Database design – table with multiple nullable foreign keys

database-designdenormalizationnormalization

Context:

  • I have 3 unrelated entities (tables) Entity1, Entity2 and Entity3
  • I have a table called Operation, which can have multiple targets.
  • A target for an operation can be Entity1, Entity2 or Entity3.

To model this structure, I first modeled it like this (Approach 1):

Table OperationTarget

  • FK to Operation (Not Nullable)
  • FK to Entity 1 (Nullable)
  • FK to Entity 2 (Nullable)
  • FK to Entity 3 (Nullable)
  • A constraint that enforces only one of them will be set, and others will be Null

Then, I didn't like the idea of creating a table where at each row, 2 of 3 columns will always be Null, so I created a different approach (Approach 2):

Table OperationTarget

  • FK to Operation (Not Nullable)

Table OperationTargetEntity1

  • FK to OperationTarget(Not Nullable)
  • FK to Entity 1 (Not Nullable)

Table OperationTargetEntity2

  • FK to OperationTarget(Not Nullable)
  • FK to Entity 2 (Not Nullable)

Table OperationTargetEntity3

  • FK to OperationTarget(Not Nullable)
  • FK to Entity 3 (Not Nullable)

This approach feels better in terms of normalization, but in practice, this will make my codebase more complex, and also my queries more complex, as I will be needing joins. I need the parent table there for other application requirements.

I am currently going with approach 2. Is approach 1 something I should be avoiding at all costs, or when justified by simplicity and performance, it would be OK to go with it?

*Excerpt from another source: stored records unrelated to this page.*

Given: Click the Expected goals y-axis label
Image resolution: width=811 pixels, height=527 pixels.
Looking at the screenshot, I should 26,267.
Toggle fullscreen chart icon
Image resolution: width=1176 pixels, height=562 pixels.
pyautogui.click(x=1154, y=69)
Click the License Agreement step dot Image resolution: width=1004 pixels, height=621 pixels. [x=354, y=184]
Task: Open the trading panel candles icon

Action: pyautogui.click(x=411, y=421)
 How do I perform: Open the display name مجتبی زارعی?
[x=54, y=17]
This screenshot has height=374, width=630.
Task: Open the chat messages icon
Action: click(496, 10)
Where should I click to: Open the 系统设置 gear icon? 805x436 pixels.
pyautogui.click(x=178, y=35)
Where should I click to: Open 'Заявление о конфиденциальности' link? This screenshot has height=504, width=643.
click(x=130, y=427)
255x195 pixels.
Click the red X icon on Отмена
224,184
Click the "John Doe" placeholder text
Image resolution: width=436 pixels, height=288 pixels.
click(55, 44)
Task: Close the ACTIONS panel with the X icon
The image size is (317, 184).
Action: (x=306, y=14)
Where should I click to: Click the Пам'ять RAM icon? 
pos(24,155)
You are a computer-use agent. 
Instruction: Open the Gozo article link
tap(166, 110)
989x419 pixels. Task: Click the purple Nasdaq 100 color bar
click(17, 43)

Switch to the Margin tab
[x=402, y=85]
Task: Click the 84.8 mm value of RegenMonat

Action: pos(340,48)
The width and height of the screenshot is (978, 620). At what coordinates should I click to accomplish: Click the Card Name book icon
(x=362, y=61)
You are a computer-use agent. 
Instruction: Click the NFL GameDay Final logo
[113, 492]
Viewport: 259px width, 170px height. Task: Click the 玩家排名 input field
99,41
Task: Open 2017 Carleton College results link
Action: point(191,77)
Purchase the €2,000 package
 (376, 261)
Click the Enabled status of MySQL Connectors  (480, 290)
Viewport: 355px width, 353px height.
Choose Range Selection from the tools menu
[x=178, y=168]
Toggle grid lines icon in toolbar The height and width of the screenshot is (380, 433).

I've been reading on the topic for hours, some people don't like using Nullable columns at all, some say it's OK when application requires them (when it is possible you don't know the value for a column for a specific row, for instance where a user optionally can provide their birth date), but not sure if approach 1 is justifiable here, or should be avoided.

Best Answer

I can't see the entire data model or exactly the context of "Operation" so I can't tell you if there's a better solution, but in general the second approach is preferable, any complexities it creates can be handled by creating a view that creates a simple presentation of the data without requiring someone to even ponder the joins that occur behind the scenes. Any insert/update/delete procedures only need to be programmed once, the additional complexity will be minimal.

Yes, more tables... BUT:

  1. Those tables will be narrow and small.
  2. You would probably build some sort of filtered index on those columns to facilitate searches, and they would look remarkably identical to the tables you've created. But in creating them you give more meaning to them than just breaking rules that exist for a good reason in order to save a few lines of code.
  3. If in the future OperationTarget not has more "targets", much easier to add another table instead of more columns to the base table.

I'd also look harder at this to see if this is a good application for exclusive subtypes, as I said I don't have a full picture of your data model so it would be something you'd have to evaluate on your own.